[Records for locating text and elements]
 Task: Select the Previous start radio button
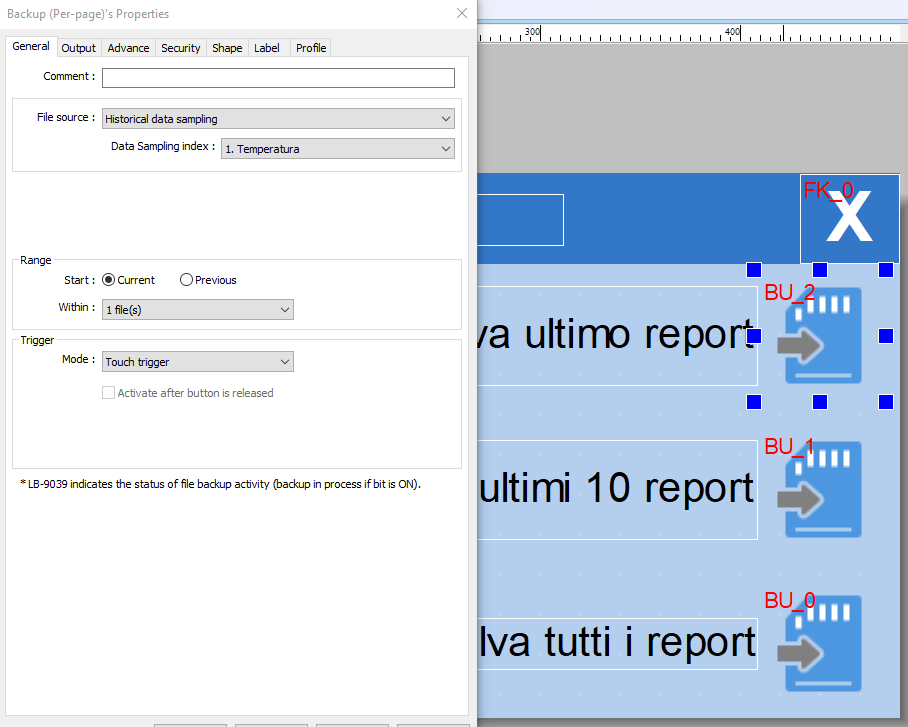pyautogui.click(x=186, y=280)
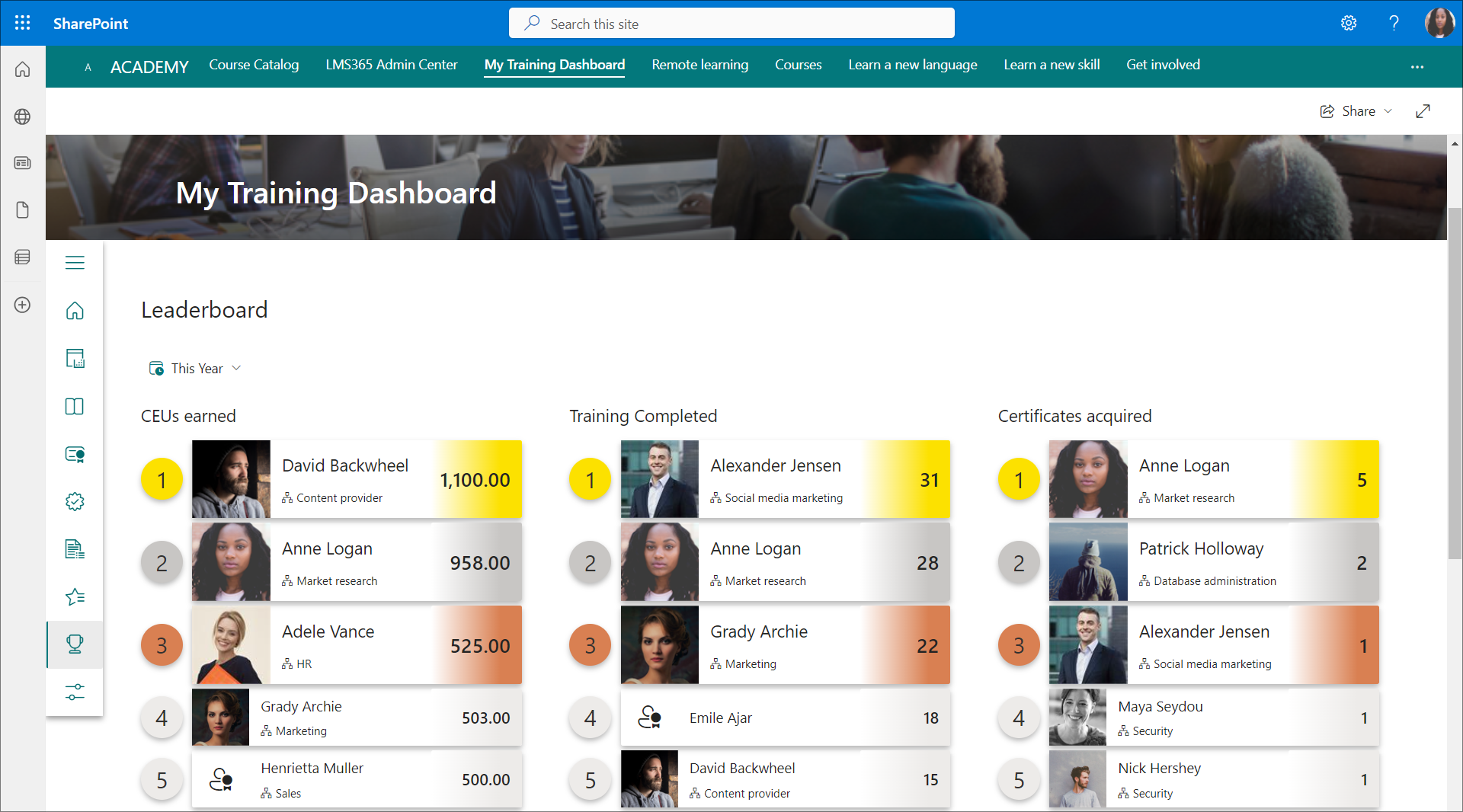The height and width of the screenshot is (812, 1463).
Task: Go to the Remote learning tab
Action: pos(699,65)
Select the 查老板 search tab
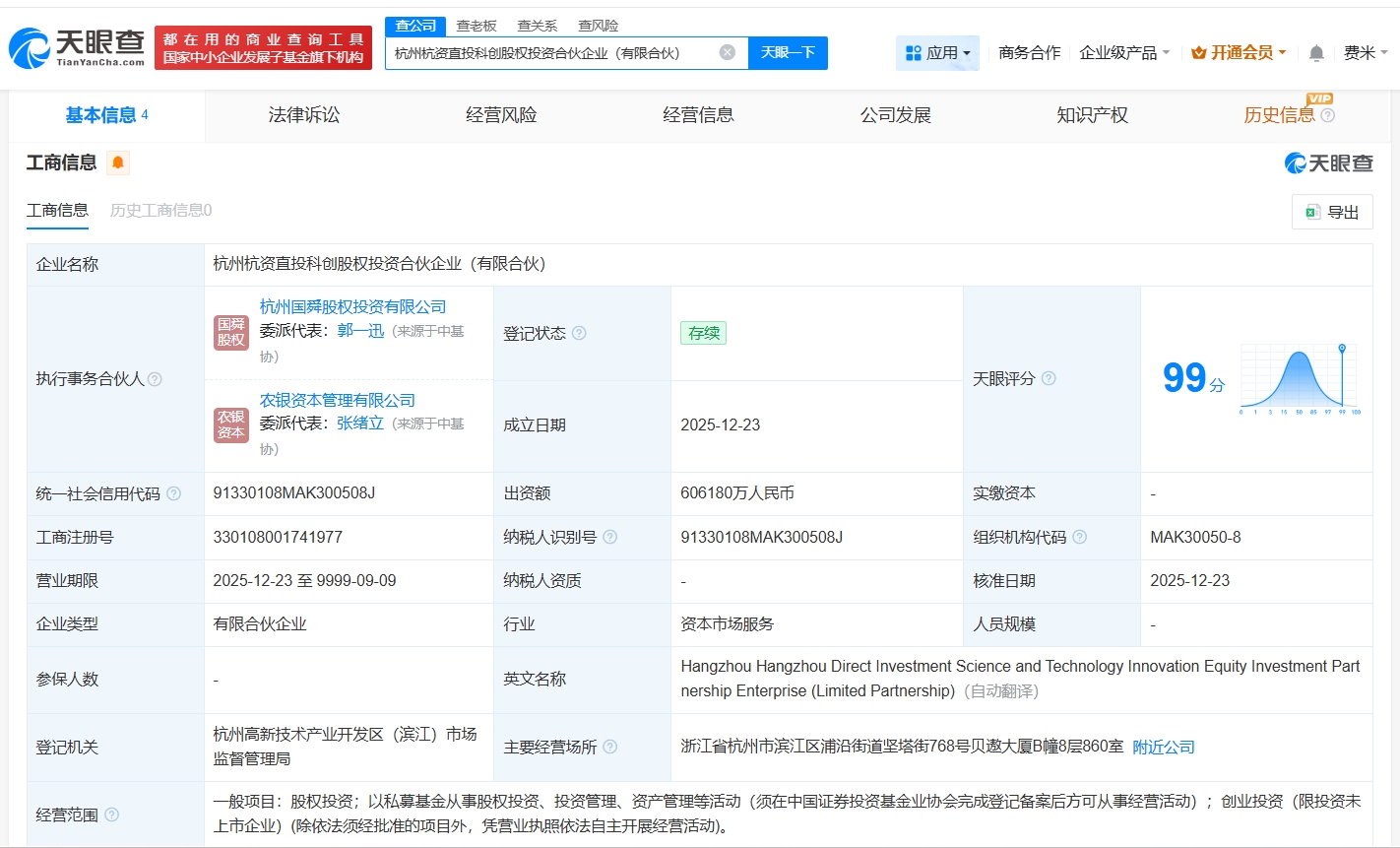Image resolution: width=1400 pixels, height=848 pixels. tap(476, 25)
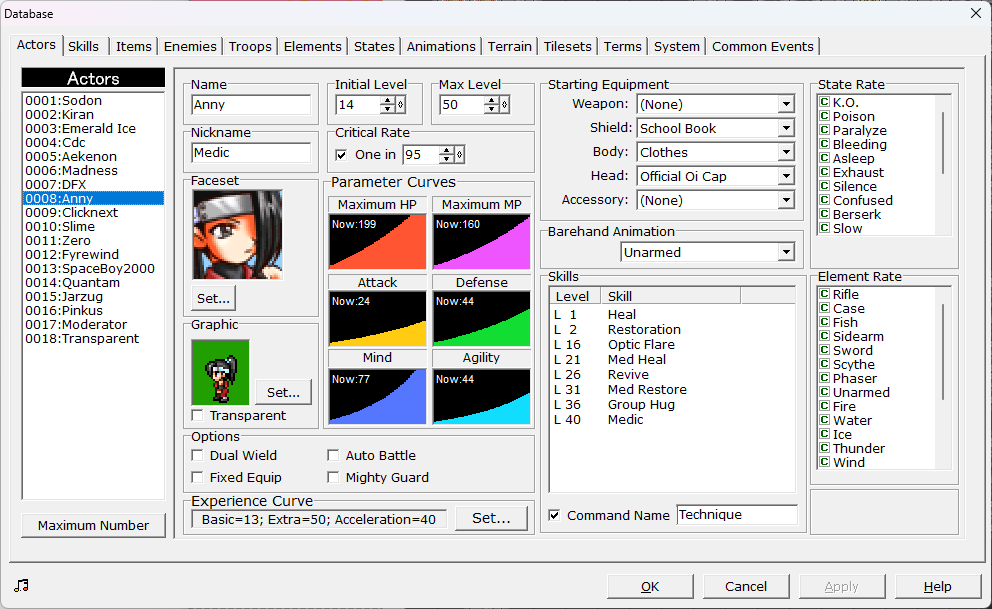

Task details:
Copy all of the records above word for word, line by line, leaving out the pictures.

Answer for this exercise:
 Task: Select the Previous start radio button
pyautogui.click(x=186, y=280)
The height and width of the screenshot is (812, 1463).
Task: Go to the Remote learning tab
Action: pos(699,65)
Select the 查老板 search tab
Image resolution: width=1400 pixels, height=848 pixels. tap(476, 25)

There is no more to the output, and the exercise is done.